»»
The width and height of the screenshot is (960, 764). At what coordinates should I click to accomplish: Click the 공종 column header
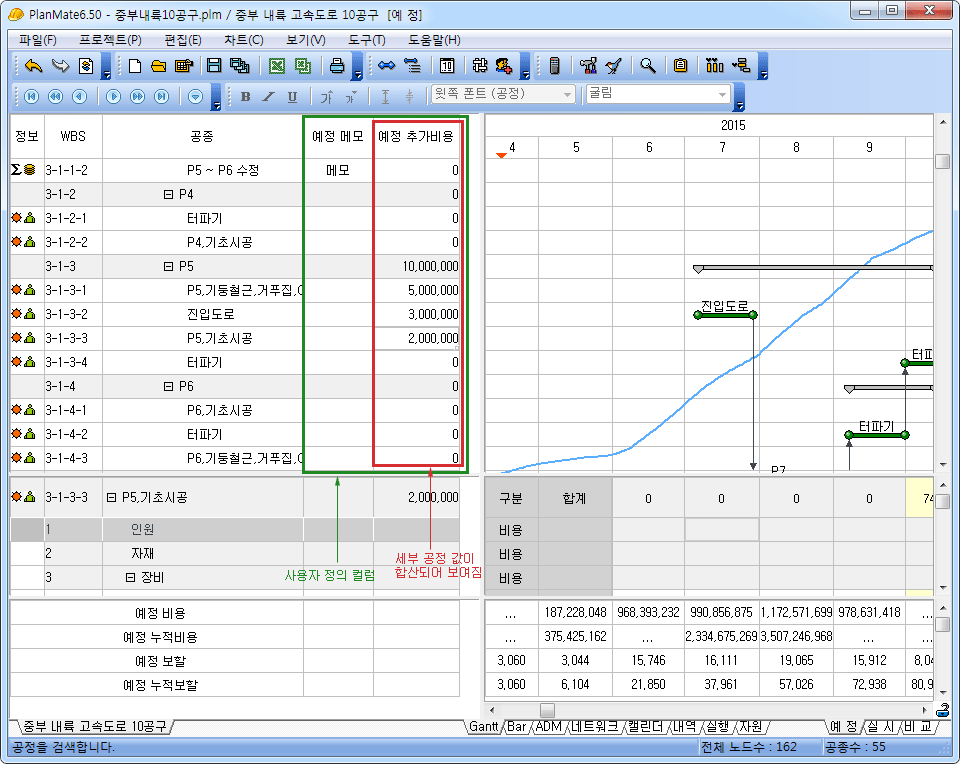(201, 136)
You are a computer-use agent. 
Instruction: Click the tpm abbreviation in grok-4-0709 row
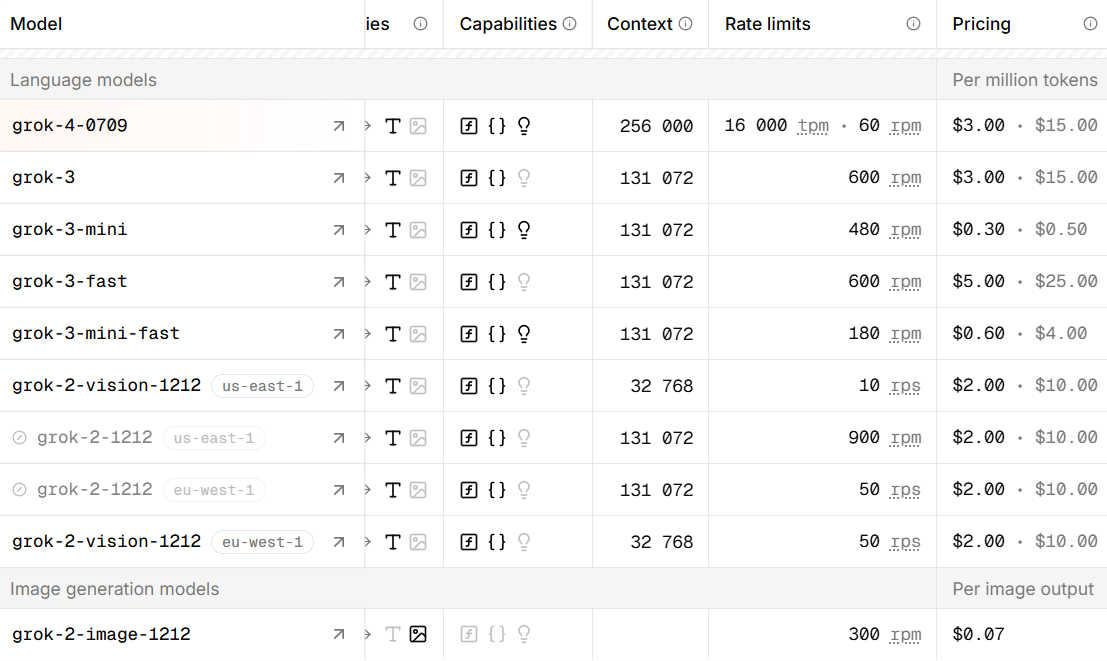tap(813, 126)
««
__Your goal__.
Could the entries above be returned verbatim, with no pictures included?

__Solution for this task__.
The width and height of the screenshot is (960, 764). At what coordinates should I click to accomplish: Click the 공종 column header
(201, 136)
You are a computer-use agent. 
Instruction: Click the tpm abbreviation in grok-4-0709 row
tap(813, 126)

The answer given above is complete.